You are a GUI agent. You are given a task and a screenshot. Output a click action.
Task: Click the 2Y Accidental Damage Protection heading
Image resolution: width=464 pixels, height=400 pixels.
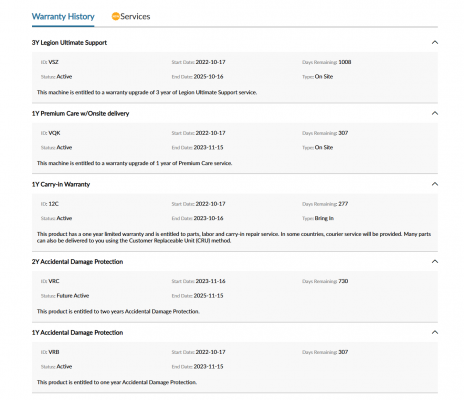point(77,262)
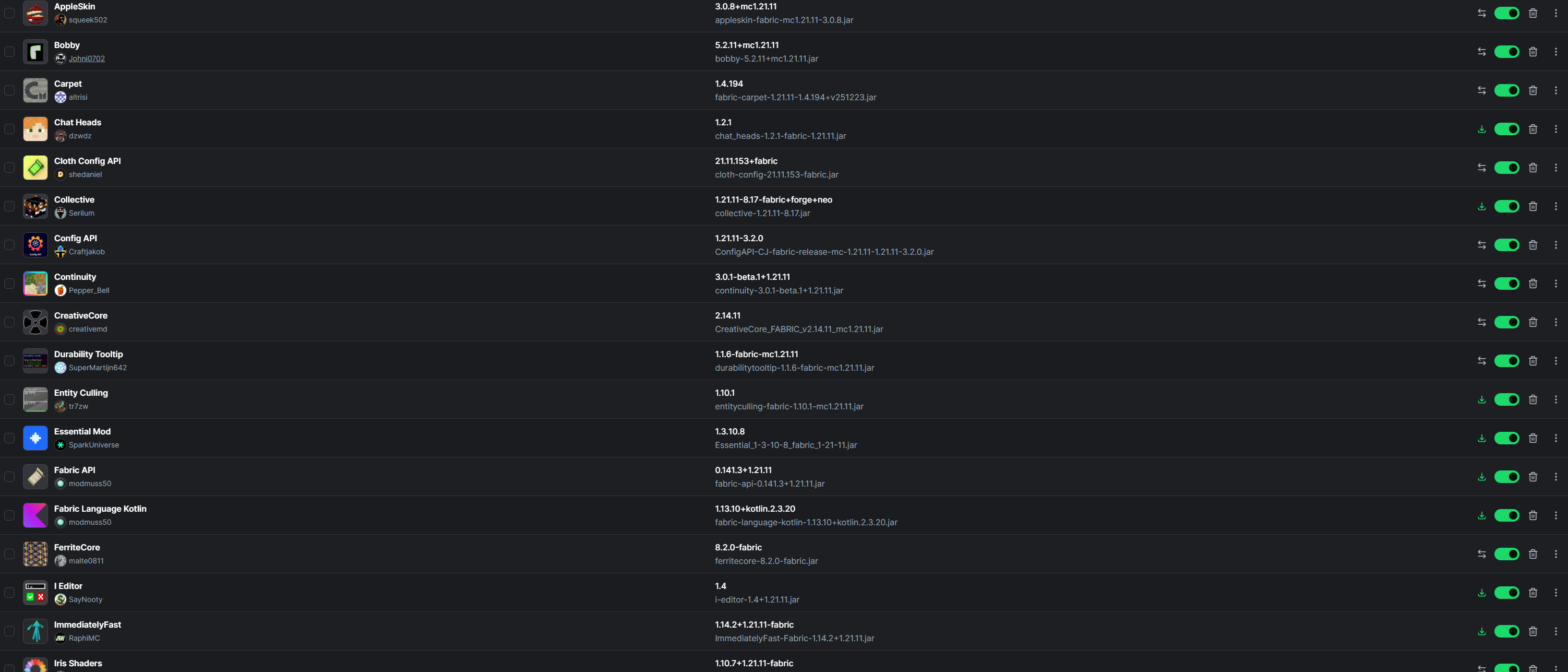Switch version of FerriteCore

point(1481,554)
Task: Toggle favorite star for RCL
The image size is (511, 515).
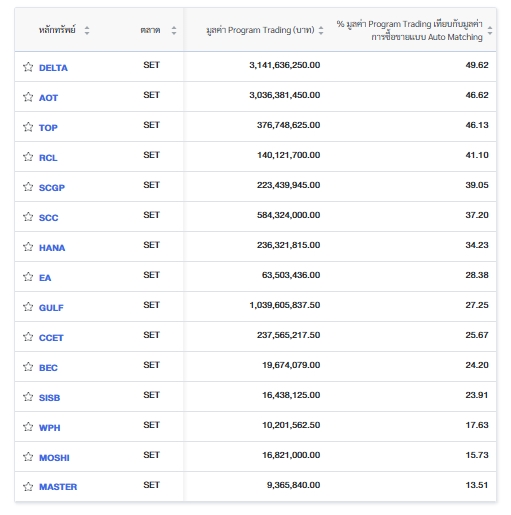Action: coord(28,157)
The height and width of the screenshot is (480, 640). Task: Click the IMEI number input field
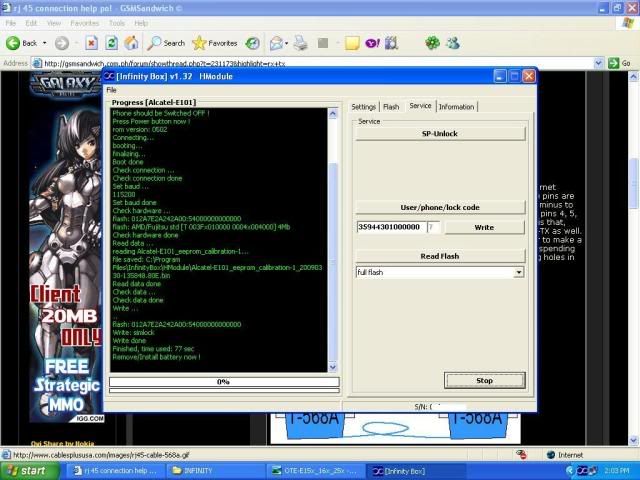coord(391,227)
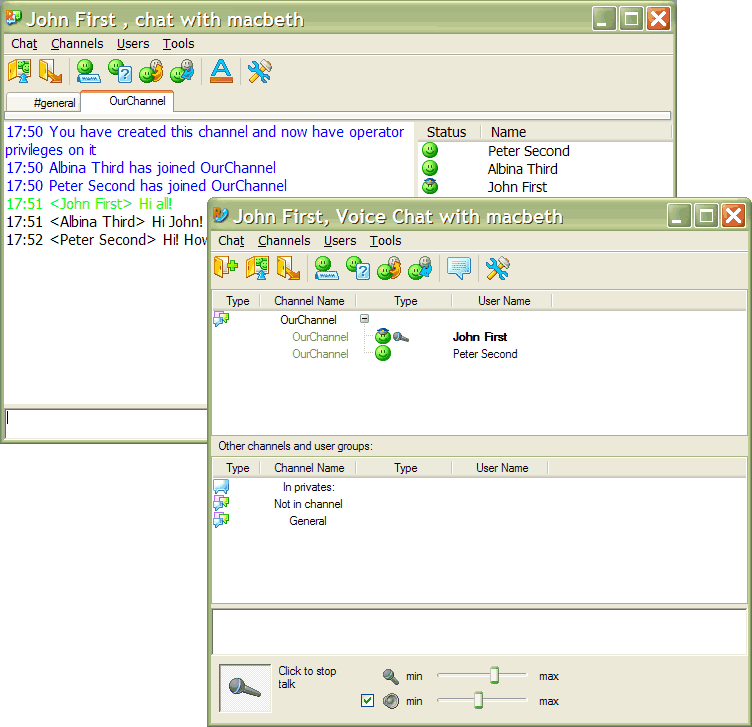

━━━━━━━━━━━━━━━━━━━━

Written problem → Write out every line of the items above as a numbered list, skipping blank lines and leaving out the pictures.

Written answer →
1. You are a GUI agent. You are given a task and a screenshot. Output a click action.
2. Task: Click the 2Y Accidental Damage Protection heading
3. Image resolution: width=464 pixels, height=400 pixels.
4. point(77,262)
5. Switch version of FerriteCore
6. point(1481,554)
7. Task: Toggle favorite star for RCL
8. The image size is (511, 515).
9. Action: coord(28,157)
10. The height and width of the screenshot is (480, 640). Task: Click the IMEI number input field
11. coord(391,227)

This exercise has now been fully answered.